Au contraire, l’engin qui nous intéresse ici est la berline tout électrique, telle que la FLUENCE ZE que Renault doit commercialiser cette année.
Les pratiques marketing ( douteuses) laissent entendre que le client pourra faire le plein d’électricité pour deux euros, ramenant ainsi son budget carburant à quasiment rien.
Voyons ce qu’il en est.
Un calcul simple laisse entrevoir la possibilité de diviser par quatre ou davantage le budget carburant d’un usager moyen.
Selon la technologie, pour parcourir 100 km en auto, il faut environ 5 L de gazole, 7 L de super, ou encore 20 KWh d’électricité, ceci pour une honnête voiture moyenne de cinq places.
Sur cette distance l’usager deva donc dépenser respectivement 7 euros de gazole, 11,2 euros de super, ou 1,8 euros d’électricité ( tarif EDF Bleu ciel, puissance souscrite 9KVA, option HP/HC, charge de batterie à la maison en HC).

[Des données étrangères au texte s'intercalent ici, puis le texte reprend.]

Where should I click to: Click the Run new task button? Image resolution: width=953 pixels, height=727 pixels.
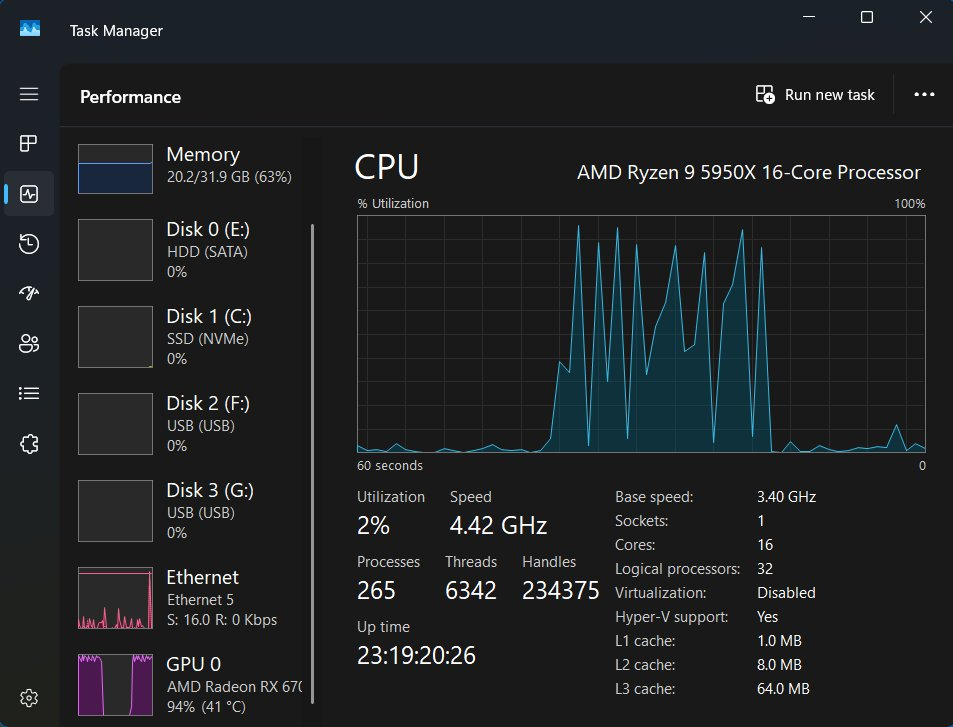[815, 95]
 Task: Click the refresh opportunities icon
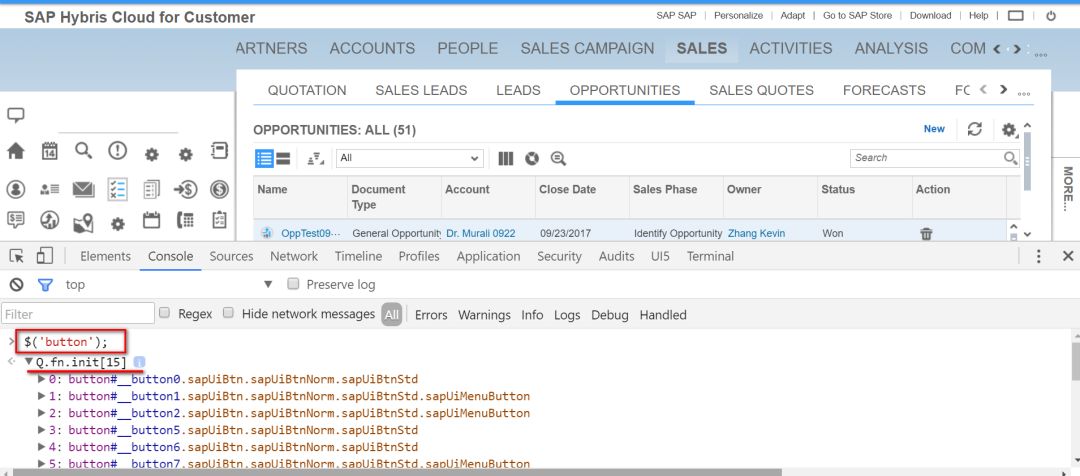pos(975,129)
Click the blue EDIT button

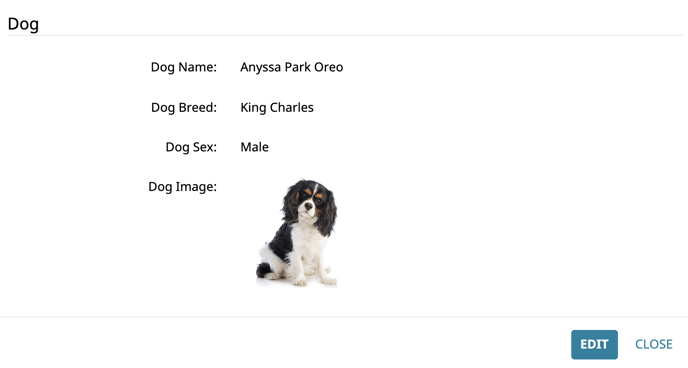point(594,344)
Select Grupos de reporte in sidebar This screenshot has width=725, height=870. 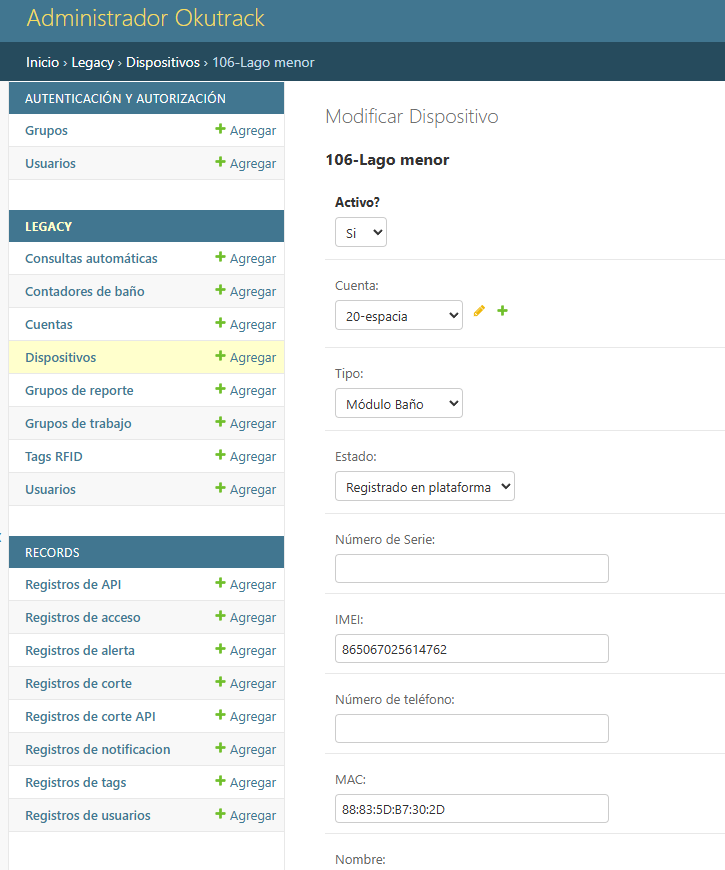point(79,391)
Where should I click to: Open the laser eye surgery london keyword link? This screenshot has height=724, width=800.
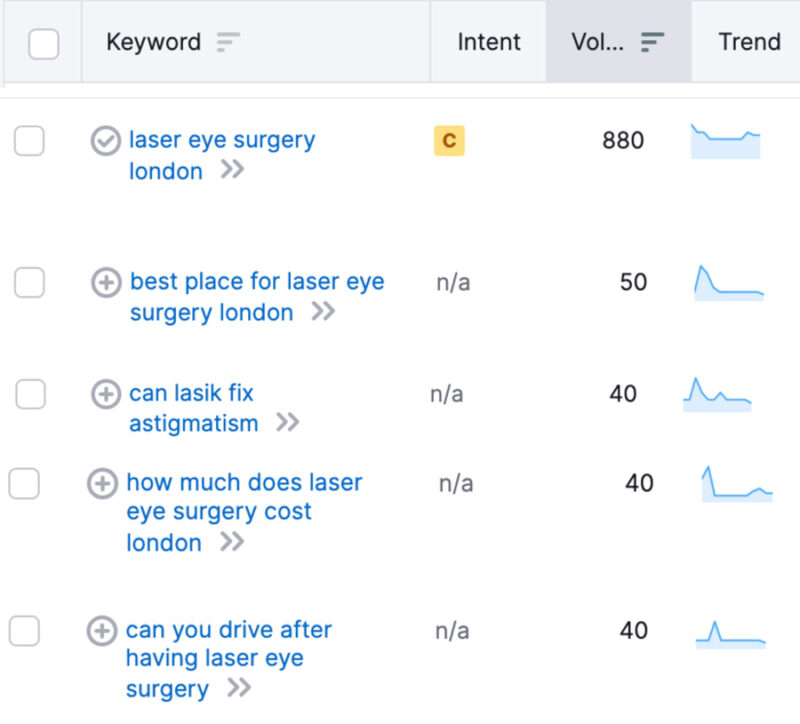coord(221,141)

Pour 15 000 km par an, son budget carburant annuel sera donc de:
1 050 euros de gazole ou
1 680 euros d’essence ou
268 euros d’électricité.
L’usager se frotte les yeux et refait son calcul, pas d’erreur le jackpot est à sa portée.

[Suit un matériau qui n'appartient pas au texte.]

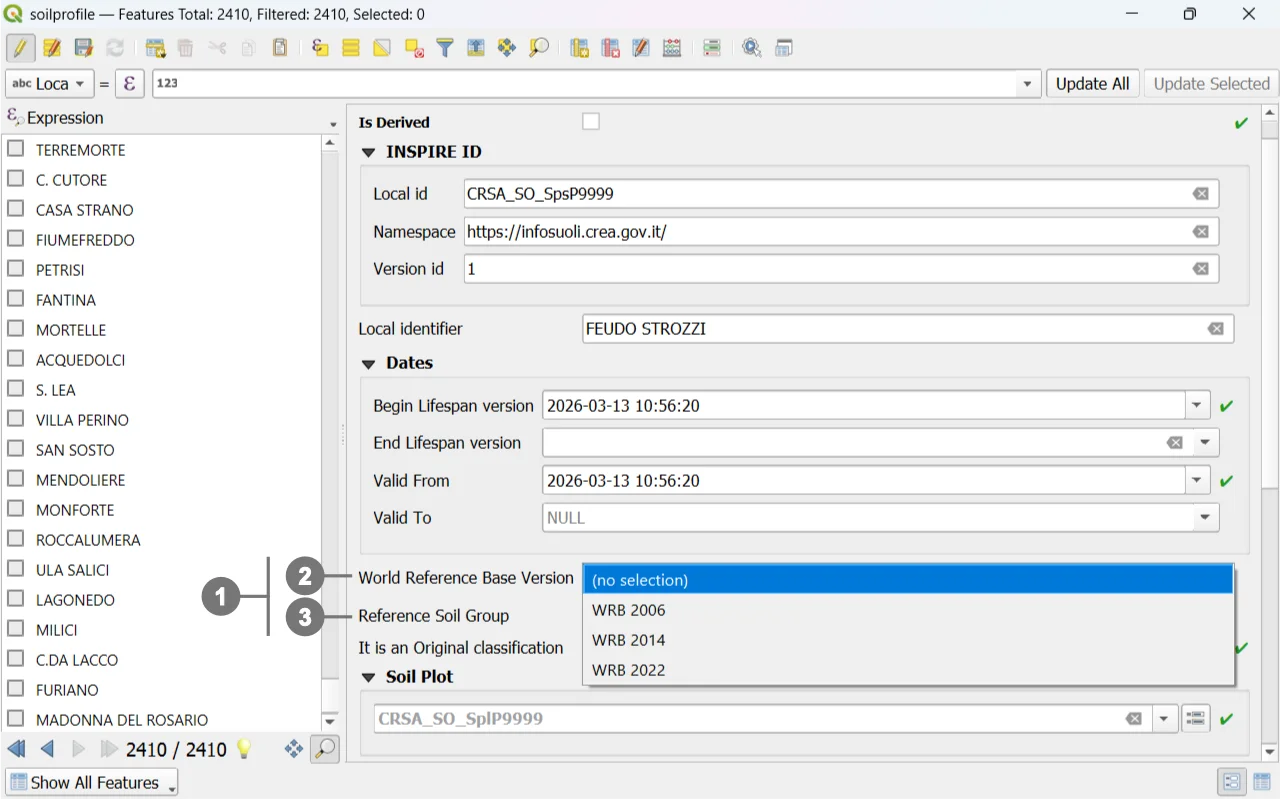Click Select features using expression icon
The image size is (1280, 800).
coord(320,48)
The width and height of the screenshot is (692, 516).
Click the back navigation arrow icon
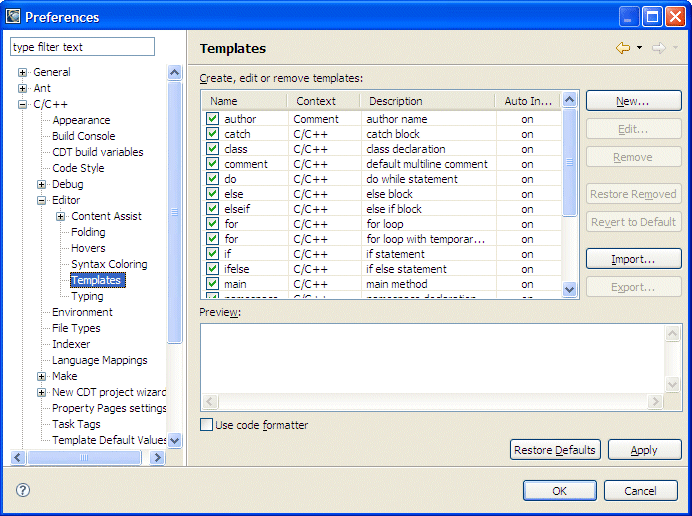click(623, 48)
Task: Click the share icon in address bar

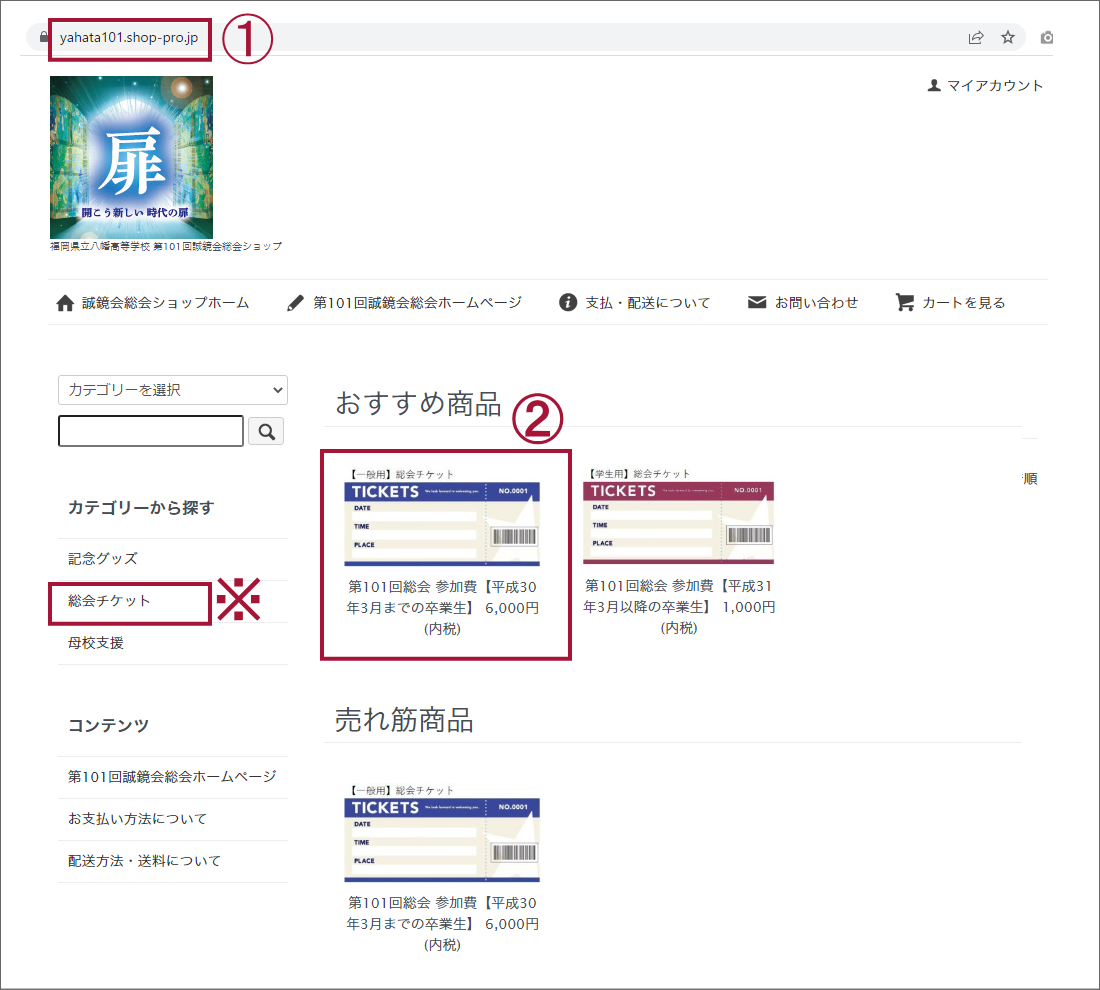Action: click(975, 38)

Et que dire du gros rouleur qui parcourt beaucoup plus de kilomètres.
Sans hésitation notre homme signe un bon de commande pour la petite merveille.
Le lendemain il rencontre son comptable et ami, qui lui tient un langage de comptable, lequel est rarement désopilant comme l’atteste la liste ci-dessous des surprises qui l’attendent :
L’exemple de la Renault Fluence ZE nous montre que le prix de la voiture ( 26 000 euros) est sensiblement égal à celui du modèle à moteur thermique de même facture, mais sans la batterie, qui est uniquement proposée en location.

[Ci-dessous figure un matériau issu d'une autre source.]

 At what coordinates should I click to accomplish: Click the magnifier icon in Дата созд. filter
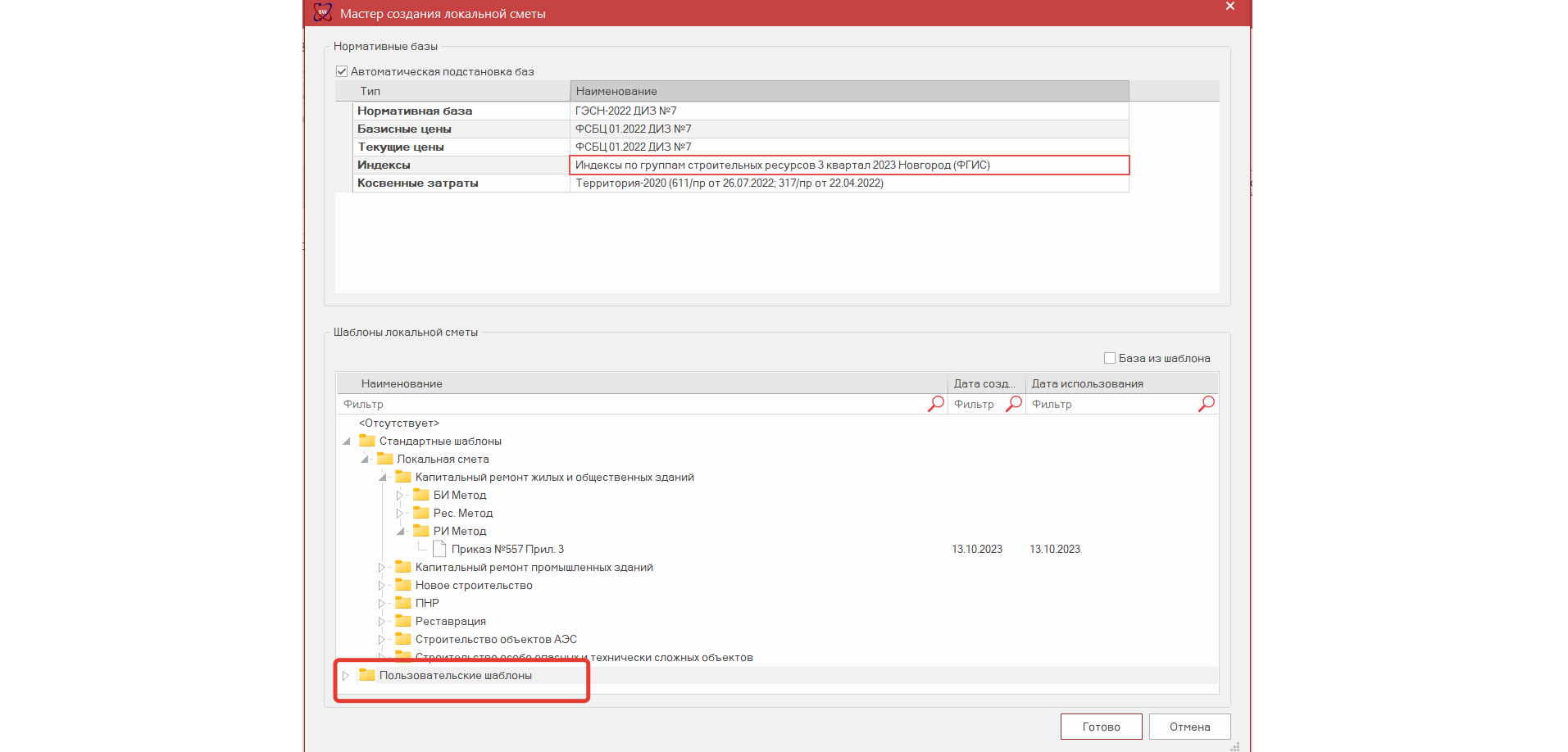click(x=1014, y=404)
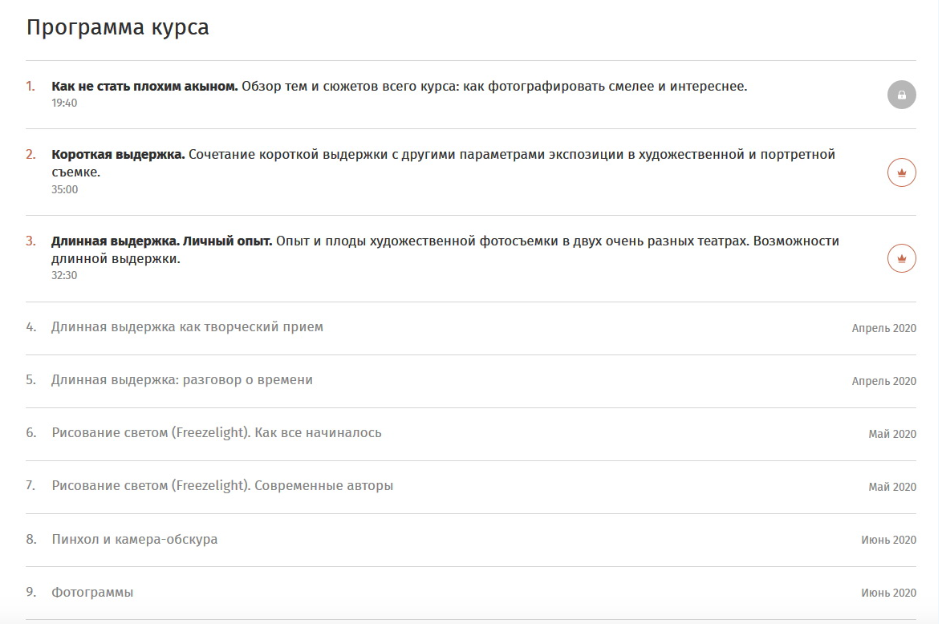Select lesson Длинная выдержка. Личный опыт
The height and width of the screenshot is (624, 939).
(x=161, y=241)
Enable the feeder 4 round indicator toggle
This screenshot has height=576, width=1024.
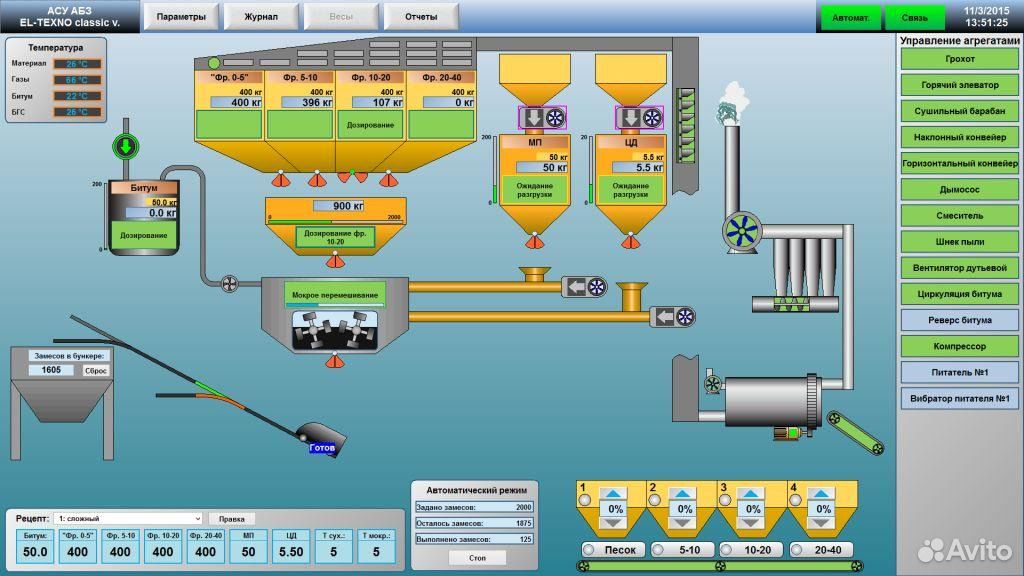(795, 500)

Pour un contrat de location de 60 mois et 15 000 km par an, il en coûtera mensuellement 96 euros TTC, sans l’électricité évidemment, que l’usager devra payer par ailleurs.
La location seule de la batterie coûtera donc 1 152 euros TTC par an, soit davantage que le budget gazole équivalent.
Notre usager commence à pâlir.
Il n’est pas au bout de ses surprises:
Les carburants pétroliers supportent la TICPE ( ex TIPP) , qui rapporte 25 Milliards d’euros par an à l’Etat. L’électricité en est exempte, pour le moment. Mais Bercy n’a évidemment pas l’intention de renoncer au produit de cette taxe, et réfléchit à la manière de l’appliquer à l’énergie de recharge des batteries. Dans un premier temps la taxe sera supportée par les bornes publiques, car la mise en œuvre en est simple. Dans un second temps elle sera étendue aux installations particulières selon une méthode à définir, Bercy étudie la question avec EDF ( soit une taxe annuelle fonction du véhicule, soit un circuit séparé géré par un compteur Linky).
Il est plus que probable que le KWh « automobile » coûtera alors nettement plus que 0,0895 euros…
1 litre de gazole permet d’obtenir environ 4 KWh efficaces dans un moteur moderne. On peut alors imaginer que 1 KWh d’énergie électrique de recharge de batterie devrait supporter le quart de la taxe supportée par un litre de gazole, soit une dizaine de centimes d’euro, pour conserver l’intégralité du rapport de la TICPE.
Le prix du courant serait alors multiplié par deux.
Voilà notre usager au bord de l’asphyxie.
Mais le comptable n’a pas fini:
Pour une voiture à moteur thermique la notion d’autonomie est sans signification. Lorsque le réservoir se vide il suffit de le remplir à la première station-service, toujours proche.
Pour une voiture électrique il en va tout autrement, l’autonomie est un paramètre très important, au point que le constructeur lui-même la place en tête des spécifications. Elle sera une cause de stress permanent car il n’existe aucune infrastructure publique de rechargement des batteries. Le conducteur devra à chaque déplacement sortir sa calculette pour évaluer le nombre de KWh nécessaires au trajet prévu en fonction de son chargement, du profil de la route, et de la distance au prochain point de recharge!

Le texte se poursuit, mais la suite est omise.